There are many days when I wonder what my boys will do and be as they get older.  I mean they are only 3.5, they have a lifetime to live before we can tell what skills they will have and whether or not they will ever go off into the world on their own.  I have to say, it’s a scary thing to look at the statistics, knowing that there is a very very good chance the boys will be living with us (or in some sort of group home situation) for the rest of their lives.  Of course I would rather keep them right here with us forever and ever but that is just me being a protective mom.

So much of what gets thrown into our lives is different as special needs parents and I cling to the things that are “just like everyone else”

When the boys started school at 25 months, there was one thing I was really looking forward to: art projects.

Art (at least at this level) seems to be the great equalizer.  Not many 2 year olds are bringing home much more than a few scribbles on a piece of paper.  I looked forward to the first one, and I look forward to them each week since, even though I am buried in piles of construction paper covered with stickers and finger paint.  Art is something every kid does and for me it is the one thing that I hold on to that makes me feel normal.

My kids have progressed from a few stray lines to hearty scribbles.  Barely touched pages to hand prints and completely covered canvases.  It’s kind of a big deal to see the progression.

When I got the chance to check out the book THE ART of Autism: Shifting Perceptions by Debra Hosseini, I was excited. I was excited to see how kids and adults with autism were using their special perceptions of the world to create art.  What did they see?  What purpose does art serve in their lives?  How did art help them to connect with the community?

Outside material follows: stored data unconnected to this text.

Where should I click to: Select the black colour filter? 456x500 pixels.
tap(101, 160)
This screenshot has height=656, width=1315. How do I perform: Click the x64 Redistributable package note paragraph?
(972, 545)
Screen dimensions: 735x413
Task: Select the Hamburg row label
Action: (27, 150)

By Luna TMG, 2010, Dijon, France

The stories accompanying the artworks are just as thought provoking as the art itself.  Some of the artwork, both written and visual, come from nonverbal autistic persons who use Facilitated Communication.  It just goes to show that lack of verbal ability has nothing to do with cognitive ability, something that we are well aware of in this house!

By Trent Altman, Louisville, Kentucky

I am thoroughly impressed and encouraged by the works I read about in this book.  It makes me take pause and remember that my boys have a lot ahead of them, and although their road might be different from other kids, they can’t be counted out.